Filed: August 2, 2021 ◆§ 1:21-cv-01124
Center for Excellence in Higher Education violated a federal law when it terminated over 300 employees without providing 60 days’ advance notice, a lawsuit alleges.
Center for Excellence in Higher Education, Inc. (CEHE) violated a federal law when it terminated over 300 employees this month without providing 60 days’ advance notice, according to a proposed class action out of Delaware.
The seven-page lawsuit, filed on the same day of the reported mass layoff, claims the non-profit higher education institution, which operates Independence University, Stevens-Henager College, CollegeAmerica and California College San Diego, owes former employees 60 days of wages and benefits for its alleged violation of the federal Worker Adjustment and Retraining Notification (WARN) Act.

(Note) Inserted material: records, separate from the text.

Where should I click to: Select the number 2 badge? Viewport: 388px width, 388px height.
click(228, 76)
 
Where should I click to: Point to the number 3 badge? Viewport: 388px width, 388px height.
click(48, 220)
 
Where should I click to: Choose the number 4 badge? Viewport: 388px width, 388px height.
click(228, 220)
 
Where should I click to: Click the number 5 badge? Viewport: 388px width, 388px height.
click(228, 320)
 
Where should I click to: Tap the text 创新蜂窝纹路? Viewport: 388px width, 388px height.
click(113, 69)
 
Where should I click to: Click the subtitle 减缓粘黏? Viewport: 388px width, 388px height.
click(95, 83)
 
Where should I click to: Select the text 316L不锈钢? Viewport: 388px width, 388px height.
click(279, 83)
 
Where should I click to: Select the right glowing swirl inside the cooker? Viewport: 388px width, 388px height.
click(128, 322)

According to the case, the termination of more than 300 workers at the defendant’s Salt Lake City, Utah and Phoenix, Arizona facilities on August 2, or “within 90 days of that date,” meets the definition of a “mass layoff” or “plant closing” under the WARN Act given the event resulted in employment losses for at least 50 employees and 33 percent of the full-time workforce at each location.

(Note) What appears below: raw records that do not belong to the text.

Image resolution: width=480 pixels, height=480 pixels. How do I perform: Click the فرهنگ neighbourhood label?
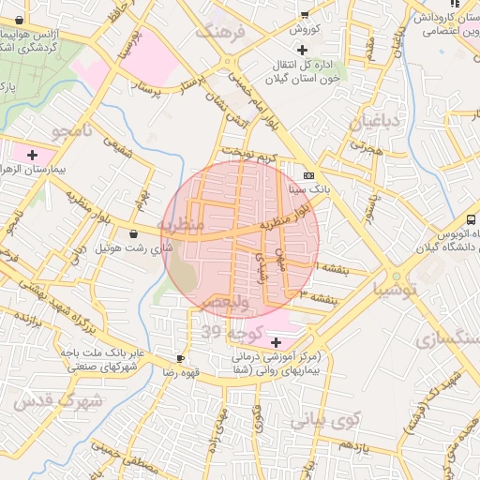coord(219,31)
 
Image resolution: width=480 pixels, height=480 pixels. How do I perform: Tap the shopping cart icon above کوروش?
coord(304,14)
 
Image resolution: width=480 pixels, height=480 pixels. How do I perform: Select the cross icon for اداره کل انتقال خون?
coord(301,49)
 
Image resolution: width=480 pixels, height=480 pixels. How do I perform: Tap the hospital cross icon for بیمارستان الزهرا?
coord(33,155)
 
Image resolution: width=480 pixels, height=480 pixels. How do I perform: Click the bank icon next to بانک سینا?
coord(309,175)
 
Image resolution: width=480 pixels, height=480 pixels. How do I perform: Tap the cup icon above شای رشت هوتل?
coord(134,233)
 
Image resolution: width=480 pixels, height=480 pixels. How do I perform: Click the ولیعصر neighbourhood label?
coord(224,305)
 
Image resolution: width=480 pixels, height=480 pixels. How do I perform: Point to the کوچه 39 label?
coord(223,333)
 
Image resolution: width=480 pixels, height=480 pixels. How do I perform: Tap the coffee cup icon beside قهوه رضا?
coord(180,358)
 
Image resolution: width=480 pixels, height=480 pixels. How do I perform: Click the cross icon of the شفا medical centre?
coord(275,343)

The defendant, as an employer of more than 100 workers who worked a combined total of 4,000 hours per week exclusive of overtime, was required under the WARN Act to provide employees with at least 60 days’ notice before a reasonably foreseeable mass layoff or plant closure, the lawsuit argues.
Despite the WARN Act’s requirements, however, CEHE allegedly failed to provide statutory notice before executing the August 2021 terminations.
The plaintiff, who worked in the defendant’s financial planning department until his August 2 termination, says he and other aggrieved employees are owed 60 days’ worth of wages, salary, commissions, bonuses and accrued holiday and vacation pay, as well as 60 days of pension and 401(k) contributions and COBRA benefits that would have been covered under the workers’ applicable employee benefit plans.